The DNSSEC and IPv6 features of BIND 9 may prove to be quite CPU intensive however, so organizations that make heavy use of these features may wish to consider larger systems for these applications. BIND 9 is fully multithreaded, allowing full utilization of multiprocessor systems for installations that need it.
CPU requirements for BIND 9 range from i486-class machines for serving of static zones without caching, to enterprise-class machines if you intend to process many dynamic updates and DNSSEC signed zones, serving many thousands of queries per second.
The memory of the server has to be large enough to fit the cache and zones loaded off disk. The max-cache-size option can be used to limit the amount of memory used by the cache, at the expense of reducing cache hit rates and causing more DNS traffic. It is still good practice to have enough memory to load all zone and cache data into memory — unfortunately, the best way to determine this for a given installation is to watch the name server in operation. After a few weeks the server process should reach a relatively stable size where entries are expiring from the cache as fast as they are being inserted.

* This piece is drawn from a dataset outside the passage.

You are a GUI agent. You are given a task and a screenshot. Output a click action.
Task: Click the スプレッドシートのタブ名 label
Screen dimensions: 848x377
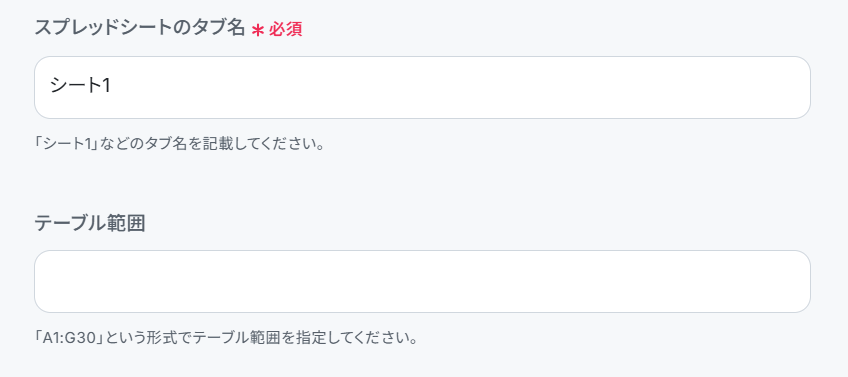pyautogui.click(x=140, y=28)
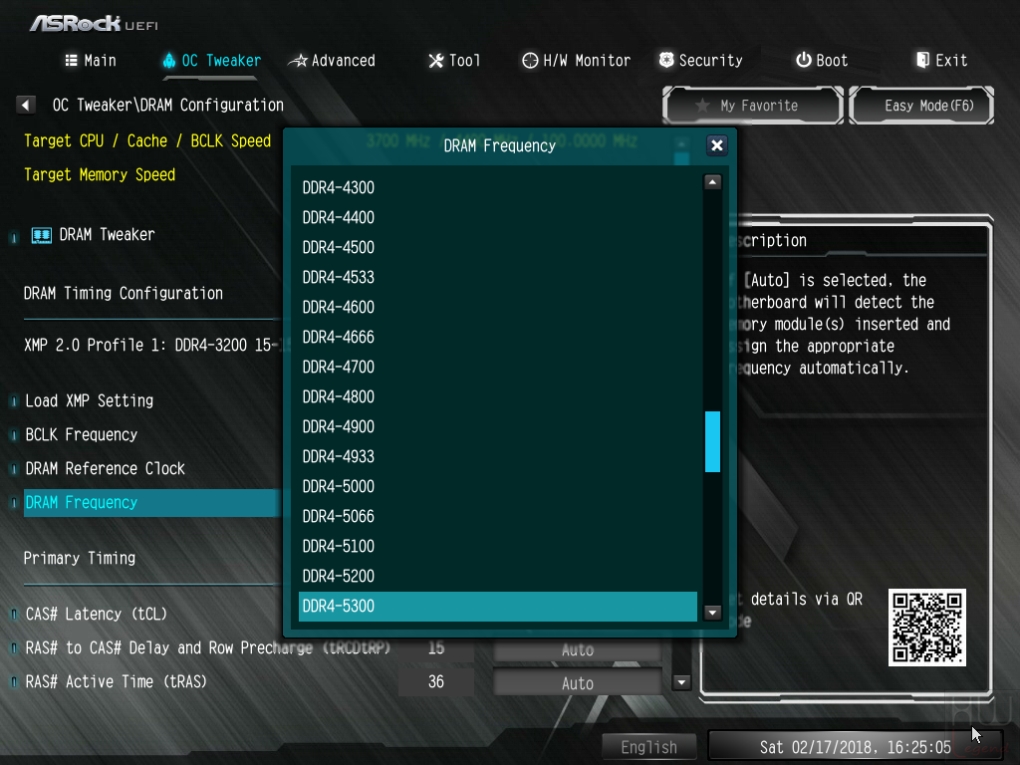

For name server intensive environments, there are two alternative configurations that may be used. The first is where clients and any second-level internal name servers query a main name server, which has enough memory to build a large cache. This approach minimizes the bandwidth used by external name lookups. The second alternative is to set up second-level internal name servers to make queries independently. In this configuration, none of the individual machines needs to have as much memory or CPU power as in the first alternative, but this has the disadvantage of making many more external queries, as none of the name servers share their cached data.